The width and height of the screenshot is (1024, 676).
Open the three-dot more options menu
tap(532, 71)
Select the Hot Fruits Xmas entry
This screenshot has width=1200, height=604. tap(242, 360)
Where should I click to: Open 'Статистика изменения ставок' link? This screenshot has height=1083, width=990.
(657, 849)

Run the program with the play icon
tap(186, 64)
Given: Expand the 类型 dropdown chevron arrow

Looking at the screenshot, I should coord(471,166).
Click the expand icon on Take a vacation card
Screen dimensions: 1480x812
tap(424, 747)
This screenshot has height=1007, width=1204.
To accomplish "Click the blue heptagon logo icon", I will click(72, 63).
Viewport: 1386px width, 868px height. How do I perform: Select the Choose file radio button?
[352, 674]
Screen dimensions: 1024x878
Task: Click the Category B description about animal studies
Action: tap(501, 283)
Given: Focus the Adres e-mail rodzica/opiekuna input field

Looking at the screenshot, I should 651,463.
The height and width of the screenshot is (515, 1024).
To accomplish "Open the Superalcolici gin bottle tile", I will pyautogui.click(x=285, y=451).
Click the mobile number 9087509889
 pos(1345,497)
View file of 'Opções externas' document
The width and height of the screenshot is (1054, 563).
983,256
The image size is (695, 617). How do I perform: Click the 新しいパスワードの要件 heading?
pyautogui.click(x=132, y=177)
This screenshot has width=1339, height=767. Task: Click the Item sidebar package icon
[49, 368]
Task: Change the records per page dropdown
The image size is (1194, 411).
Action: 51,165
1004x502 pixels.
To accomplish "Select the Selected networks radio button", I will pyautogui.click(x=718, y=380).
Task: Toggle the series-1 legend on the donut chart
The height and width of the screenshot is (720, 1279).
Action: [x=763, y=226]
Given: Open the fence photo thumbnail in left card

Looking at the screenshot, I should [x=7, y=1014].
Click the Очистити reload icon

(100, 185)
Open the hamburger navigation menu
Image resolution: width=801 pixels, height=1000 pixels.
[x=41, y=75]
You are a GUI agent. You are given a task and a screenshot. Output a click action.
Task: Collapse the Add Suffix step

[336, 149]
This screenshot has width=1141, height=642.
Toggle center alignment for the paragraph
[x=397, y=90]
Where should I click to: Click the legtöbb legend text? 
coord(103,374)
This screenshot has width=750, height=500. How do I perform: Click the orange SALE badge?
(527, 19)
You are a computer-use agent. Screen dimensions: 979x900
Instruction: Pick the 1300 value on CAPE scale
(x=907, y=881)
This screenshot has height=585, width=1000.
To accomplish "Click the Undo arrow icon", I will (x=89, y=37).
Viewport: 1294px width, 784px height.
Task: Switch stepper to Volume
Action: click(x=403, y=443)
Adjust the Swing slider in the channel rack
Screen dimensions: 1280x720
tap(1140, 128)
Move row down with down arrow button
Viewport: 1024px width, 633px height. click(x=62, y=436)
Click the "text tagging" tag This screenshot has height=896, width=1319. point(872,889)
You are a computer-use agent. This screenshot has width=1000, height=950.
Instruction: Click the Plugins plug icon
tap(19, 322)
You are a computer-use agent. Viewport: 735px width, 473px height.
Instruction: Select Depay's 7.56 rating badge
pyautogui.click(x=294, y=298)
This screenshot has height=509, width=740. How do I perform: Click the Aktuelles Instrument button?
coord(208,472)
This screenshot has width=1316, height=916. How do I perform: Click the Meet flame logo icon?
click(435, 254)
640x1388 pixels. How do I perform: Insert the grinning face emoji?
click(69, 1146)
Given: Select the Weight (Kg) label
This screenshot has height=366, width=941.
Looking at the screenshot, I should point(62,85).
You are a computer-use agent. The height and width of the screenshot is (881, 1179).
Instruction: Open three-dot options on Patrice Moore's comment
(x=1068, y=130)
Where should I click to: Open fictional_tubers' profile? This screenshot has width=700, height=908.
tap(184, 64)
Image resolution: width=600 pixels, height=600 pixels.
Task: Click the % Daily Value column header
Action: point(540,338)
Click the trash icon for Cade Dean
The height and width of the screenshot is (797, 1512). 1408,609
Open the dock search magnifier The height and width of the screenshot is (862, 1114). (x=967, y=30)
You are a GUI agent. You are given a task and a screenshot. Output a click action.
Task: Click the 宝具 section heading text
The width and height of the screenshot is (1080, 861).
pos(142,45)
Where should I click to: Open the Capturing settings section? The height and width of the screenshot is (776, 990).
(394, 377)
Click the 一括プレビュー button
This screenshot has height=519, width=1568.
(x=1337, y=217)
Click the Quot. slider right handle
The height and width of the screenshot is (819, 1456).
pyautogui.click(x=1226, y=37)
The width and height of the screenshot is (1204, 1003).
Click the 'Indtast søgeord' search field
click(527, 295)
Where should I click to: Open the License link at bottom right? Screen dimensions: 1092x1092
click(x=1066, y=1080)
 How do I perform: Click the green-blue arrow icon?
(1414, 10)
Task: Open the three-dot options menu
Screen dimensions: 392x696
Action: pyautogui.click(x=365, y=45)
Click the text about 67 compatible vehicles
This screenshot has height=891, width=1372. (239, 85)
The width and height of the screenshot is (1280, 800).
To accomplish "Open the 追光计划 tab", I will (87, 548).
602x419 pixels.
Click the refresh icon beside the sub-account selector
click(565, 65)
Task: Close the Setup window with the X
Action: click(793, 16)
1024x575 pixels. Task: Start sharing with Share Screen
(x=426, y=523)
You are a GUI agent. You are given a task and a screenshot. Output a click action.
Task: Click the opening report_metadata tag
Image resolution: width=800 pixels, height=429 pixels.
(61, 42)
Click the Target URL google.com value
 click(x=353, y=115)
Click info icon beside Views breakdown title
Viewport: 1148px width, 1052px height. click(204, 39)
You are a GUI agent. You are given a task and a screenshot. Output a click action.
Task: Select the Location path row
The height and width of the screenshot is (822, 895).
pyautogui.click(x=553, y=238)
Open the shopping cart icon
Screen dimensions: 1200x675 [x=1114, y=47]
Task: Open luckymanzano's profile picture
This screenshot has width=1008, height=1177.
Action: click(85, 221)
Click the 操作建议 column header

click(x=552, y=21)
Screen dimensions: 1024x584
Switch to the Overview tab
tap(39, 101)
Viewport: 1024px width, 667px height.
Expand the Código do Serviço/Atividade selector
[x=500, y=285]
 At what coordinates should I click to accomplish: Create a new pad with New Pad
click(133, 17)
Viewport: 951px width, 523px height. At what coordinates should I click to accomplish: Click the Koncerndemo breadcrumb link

※

About this task ::
Each entry above must be retyped exactly.

Completed exercise ::
The width and height of the screenshot is (1024, 676).
Open the three-dot more options menu
tap(532, 71)
Select the Hot Fruits Xmas entry
This screenshot has width=1200, height=604. tap(242, 360)
Where should I click to: Open 'Статистика изменения ставок' link? This screenshot has height=1083, width=990.
(657, 849)

Run the program with the play icon
tap(186, 64)
Given: Expand the 类型 dropdown chevron arrow

Looking at the screenshot, I should coord(471,166).
Click the expand icon on Take a vacation card
Screen dimensions: 1480x812
tap(424, 747)
This screenshot has height=1007, width=1204.
To accomplish "Click the blue heptagon logo icon", I will click(72, 63).
Viewport: 1386px width, 868px height. How do I perform: Select the Choose file radio button?
[352, 674]
Screen dimensions: 1024x878
Task: Click the Category B description about animal studies
Action: tap(501, 283)
Given: Focus the Adres e-mail rodzica/opiekuna input field

Looking at the screenshot, I should 651,463.
The height and width of the screenshot is (515, 1024).
To accomplish "Open the Superalcolici gin bottle tile", I will pyautogui.click(x=285, y=451).
Click the mobile number 9087509889
 pos(1345,497)
View file of 'Opções externas' document
The width and height of the screenshot is (1054, 563).
983,256
The image size is (695, 617). How do I perform: Click the 新しいパスワードの要件 heading?
pyautogui.click(x=132, y=177)
This screenshot has width=1339, height=767. Task: Click the Item sidebar package icon
[49, 368]
Task: Change the records per page dropdown
The image size is (1194, 411).
Action: 51,165
1004x502 pixels.
To accomplish "Select the Selected networks radio button", I will pyautogui.click(x=718, y=380).
Task: Toggle the series-1 legend on the donut chart
The height and width of the screenshot is (720, 1279).
Action: [x=763, y=226]
Given: Open the fence photo thumbnail in left card

Looking at the screenshot, I should [x=7, y=1014].
Click the Очистити reload icon

(100, 185)
Open the hamburger navigation menu
Image resolution: width=801 pixels, height=1000 pixels.
[x=41, y=75]
You are a GUI agent. You are given a task and a screenshot. Output a click action.
Task: Collapse the Add Suffix step

[336, 149]
This screenshot has width=1141, height=642.
Toggle center alignment for the paragraph
[x=397, y=90]
Where should I click to: Click the legtöbb legend text? 
coord(103,374)
This screenshot has width=750, height=500. How do I perform: Click the orange SALE badge?
(527, 19)
You are a computer-use agent. Screen dimensions: 979x900
Instruction: Pick the 1300 value on CAPE scale
(x=907, y=881)
This screenshot has height=585, width=1000.
To accomplish "Click the Undo arrow icon", I will (x=89, y=37).
Viewport: 1294px width, 784px height.
Task: Switch stepper to Volume
Action: click(x=403, y=443)
Adjust the Swing slider in the channel rack
Screen dimensions: 1280x720
tap(1140, 128)
Move row down with down arrow button
Viewport: 1024px width, 633px height. click(x=62, y=436)
Click the "text tagging" tag This screenshot has height=896, width=1319. point(872,889)
You are a computer-use agent. This screenshot has width=1000, height=950.
Instruction: Click the Plugins plug icon
tap(19, 322)
You are a computer-use agent. Viewport: 735px width, 473px height.
Instruction: Select Depay's 7.56 rating badge
pyautogui.click(x=294, y=298)
This screenshot has height=509, width=740. How do I perform: Click the Aktuelles Instrument button?
coord(208,472)
This screenshot has width=1316, height=916. How do I perform: Click the Meet flame logo icon?
click(435, 254)
640x1388 pixels. How do I perform: Insert the grinning face emoji?
click(69, 1146)
Given: Select the Weight (Kg) label
This screenshot has height=366, width=941.
Looking at the screenshot, I should point(62,85).
You are a computer-use agent. The height and width of the screenshot is (881, 1179).
Instruction: Open three-dot options on Patrice Moore's comment
(x=1068, y=130)
Where should I click to: Open fictional_tubers' profile? This screenshot has width=700, height=908.
tap(184, 64)
Image resolution: width=600 pixels, height=600 pixels.
Task: Click the % Daily Value column header
Action: point(540,338)
Click the trash icon for Cade Dean
The height and width of the screenshot is (797, 1512). 1408,609
Open the dock search magnifier The height and width of the screenshot is (862, 1114). (x=967, y=30)
You are a GUI agent. You are given a task and a screenshot. Output a click action.
Task: Click the 宝具 section heading text
The width and height of the screenshot is (1080, 861).
pos(142,45)
Where should I click to: Open the Capturing settings section? The height and width of the screenshot is (776, 990).
(394, 377)
Click the 一括プレビュー button
This screenshot has height=519, width=1568.
(x=1337, y=217)
Click the Quot. slider right handle
The height and width of the screenshot is (819, 1456).
pyautogui.click(x=1226, y=37)
The width and height of the screenshot is (1204, 1003).
Click the 'Indtast søgeord' search field
click(527, 295)
Where should I click to: Open the License link at bottom right? Screen dimensions: 1092x1092
click(x=1066, y=1080)
 How do I perform: Click the green-blue arrow icon?
(1414, 10)
Task: Open the three-dot options menu
Screen dimensions: 392x696
Action: pyautogui.click(x=365, y=45)
Click the text about 67 compatible vehicles
This screenshot has height=891, width=1372. (239, 85)
The width and height of the screenshot is (1280, 800).
To accomplish "Open the 追光计划 tab", I will (87, 548).
602x419 pixels.
Click the refresh icon beside the sub-account selector
click(565, 65)
Task: Close the Setup window with the X
Action: click(793, 16)
1024x575 pixels. Task: Start sharing with Share Screen
(x=426, y=523)
You are a GUI agent. You are given a task and a screenshot. Output a click action.
Task: Click the opening report_metadata tag
Image resolution: width=800 pixels, height=429 pixels.
(61, 42)
Click the Target URL google.com value
 click(x=353, y=115)
Click info icon beside Views breakdown title
Viewport: 1148px width, 1052px height. click(204, 39)
You are a GUI agent. You are given a task and a screenshot. Output a click action.
Task: Select the Location path row
The height and width of the screenshot is (822, 895).
pyautogui.click(x=553, y=238)
Open the shopping cart icon
Screen dimensions: 1200x675 [x=1114, y=47]
Task: Open luckymanzano's profile picture
This screenshot has width=1008, height=1177.
Action: click(85, 221)
Click the 操作建议 column header

click(x=552, y=21)
Screen dimensions: 1024x584
Switch to the Overview tab
tap(39, 101)
Viewport: 1024px width, 667px height.
Expand the Código do Serviço/Atividade selector
[x=500, y=285]
 At what coordinates should I click to accomplish: Create a new pad with New Pad
click(133, 17)
Viewport: 951px width, 523px height. At what coordinates should I click to accomplish: Click the Koncerndemo breadcrumb link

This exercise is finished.